According to findings from the Center for Responsible Lending's newest report, The State of Lending in America and its impact on US Households (State of Lending), the typical household has just $100 left each month after paying for basic expenses and debt payments. After controlling for inflation, the typical household had less annual income at the end of 2010 than it did at the beginning of the decade.. Moreover, as worker productivity increased, the workplace has seldom rewarded them with higher pay.
Even in households with two wage-earners, the amount of disposable or discretionary income after paying monthly expenses was less in 2010 than it was in 2000. The combined effect of stagnant wages along with unemployment and under-employment is forcing families to curb spending and use any available assets to keep pace financially.

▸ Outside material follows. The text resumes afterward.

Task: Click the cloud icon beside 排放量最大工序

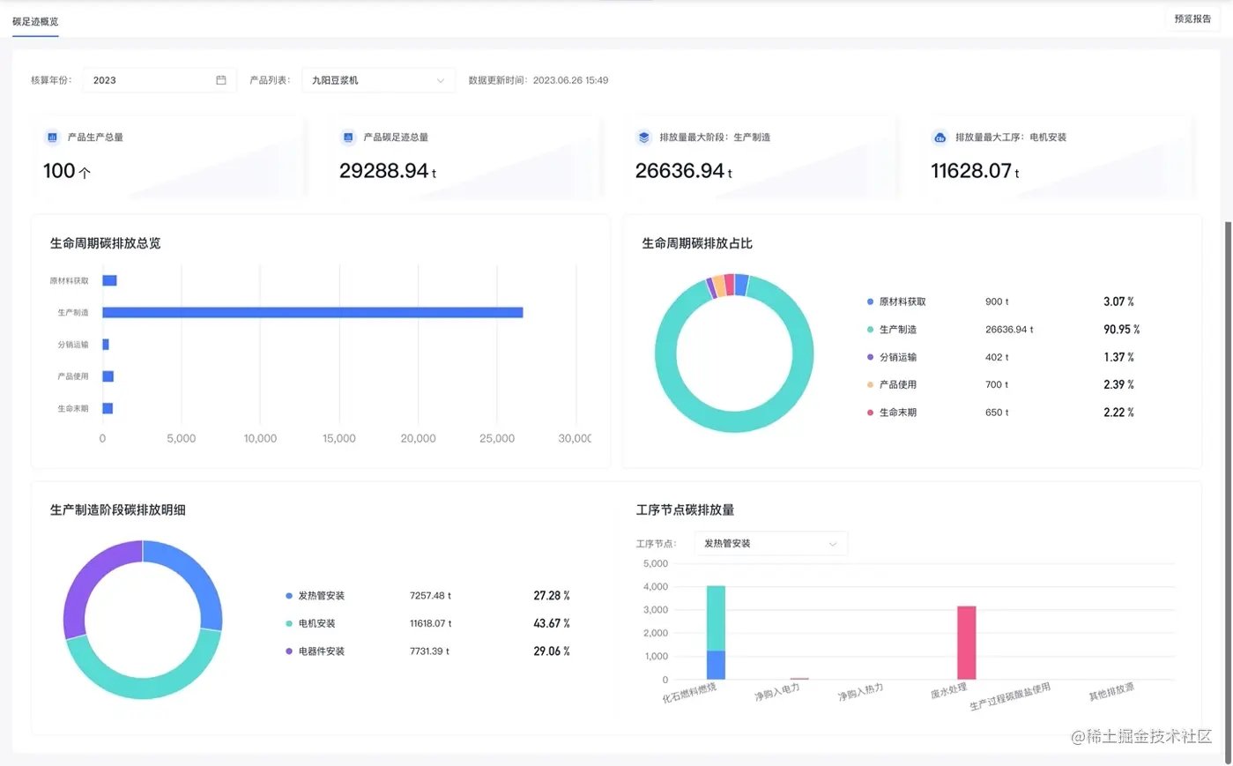Action: click(940, 138)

Families with no savings or assets incurred new debt.
"The recession and slow recovery have led to declining net worth for the average U.S. household and a disproportionate decline for African-American and Hispanic households", states the report.
In communities of color, income declines are higher in part because of declines in over-representation in two types of employment that historically provided stable and secure jobs: manufacturing and construction. These two industries suffered job losses of 10 and 20 percent, respectively. African-Americans who formerly worked manufacturing and construction jobs lost more than twice the number of jobs between 2007 and 2011 than they previously gained in the pre-recession decade.
These losses in income also caused losses of wealth that are even more severe. In fact, the decline in wealth from 2005-2009 between communities of color and White households is the largest documented wealth gaps since the Census Bureau began publishing wealth estimates in 1984. The net worth for African-Americans dropped 53 percent and among Latino families, 66 percent. By comparison, White household wealth declined only 16 percent in the same years.
Households headed by persons aged 55-65 saw the largest losses in wealth. People at or nearing retirement lost an average of $90,000 from 2007-2010. As wealth and retirement resources declined, many older workers remained in the labor force longer than retirees in previous decades.
As an increasing number of older workers delay retirements, some younger workers experience higher unemployment and declining labor participation. A consequence of their delayed entry in the workforce increases the number of households doubling-up, living with friends or non-family members as a result of economic hardship. From 2005-2010, the number of these households grew 50 percent.
CRL further notes that consumer spending accounts for approximately 70 percent of total U.S. economic activity. As large numbers of consumers continue to tighten their fiscal belts, sustainable economic recovery will likely be delayed.
"In order for the U.S. economy to grow again, individual households must find themselves in a position to increase their spending," says the report. "This will be difficult as long as households continue to face stagnant incomes, increasing expenses, increasing levels of debt, and declining net worth."